◆ **Aim of the task**
Go through the entries one line at a time, and gather every line that has the word "computer".

Items from a data source:
════════════════════

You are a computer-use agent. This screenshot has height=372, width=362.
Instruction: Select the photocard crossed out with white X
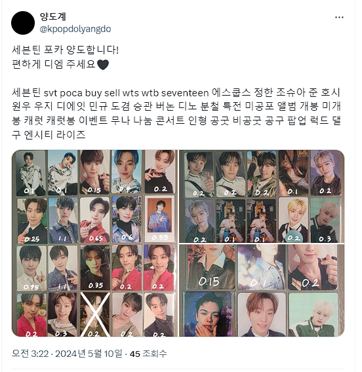pos(95,314)
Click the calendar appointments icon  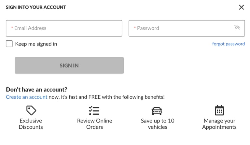[x=219, y=110]
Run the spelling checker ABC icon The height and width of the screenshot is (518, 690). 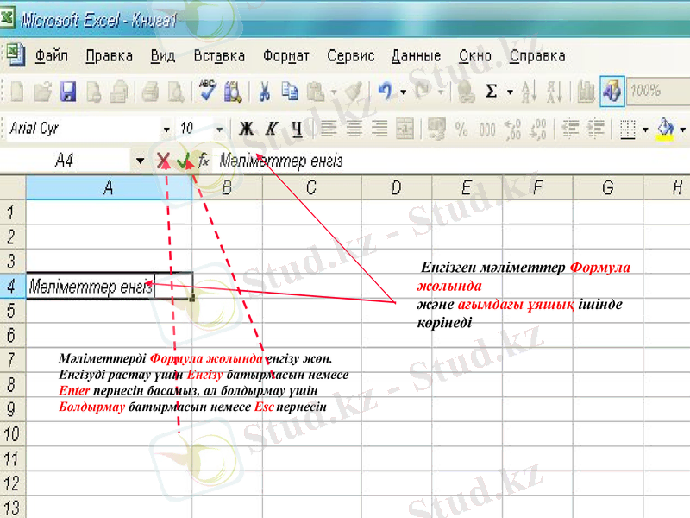click(206, 90)
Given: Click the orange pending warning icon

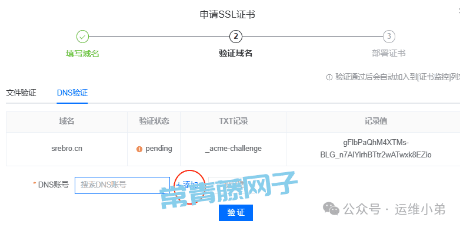Looking at the screenshot, I should coord(139,149).
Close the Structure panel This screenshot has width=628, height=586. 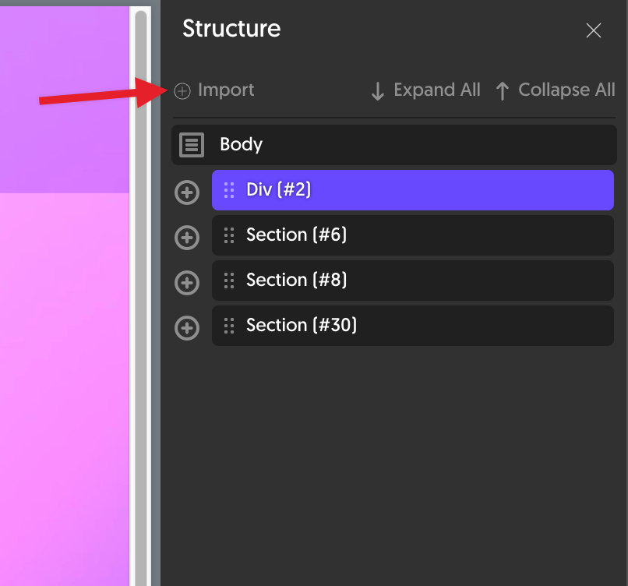pyautogui.click(x=593, y=30)
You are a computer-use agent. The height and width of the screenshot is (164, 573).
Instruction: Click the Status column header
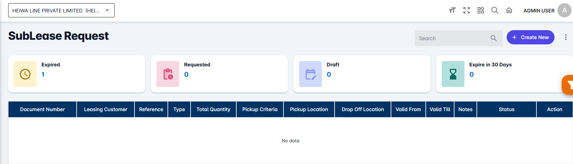[x=506, y=109]
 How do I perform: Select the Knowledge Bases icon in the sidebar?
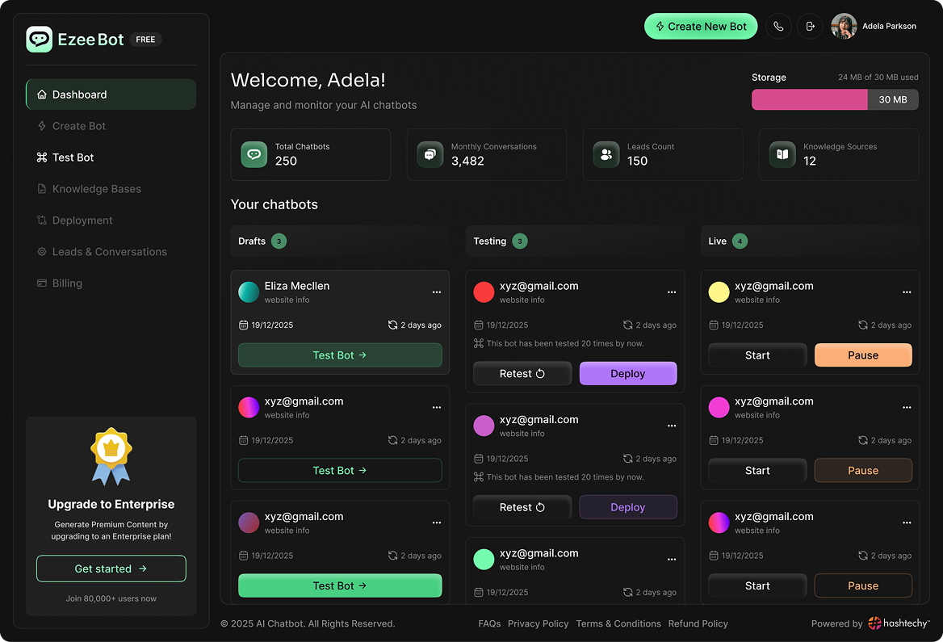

════════════════════

◆ **Written answer**
You are a computer-use agent. This screenshot has height=372, width=362.
You are a computer-use agent. The height and width of the screenshot is (164, 573).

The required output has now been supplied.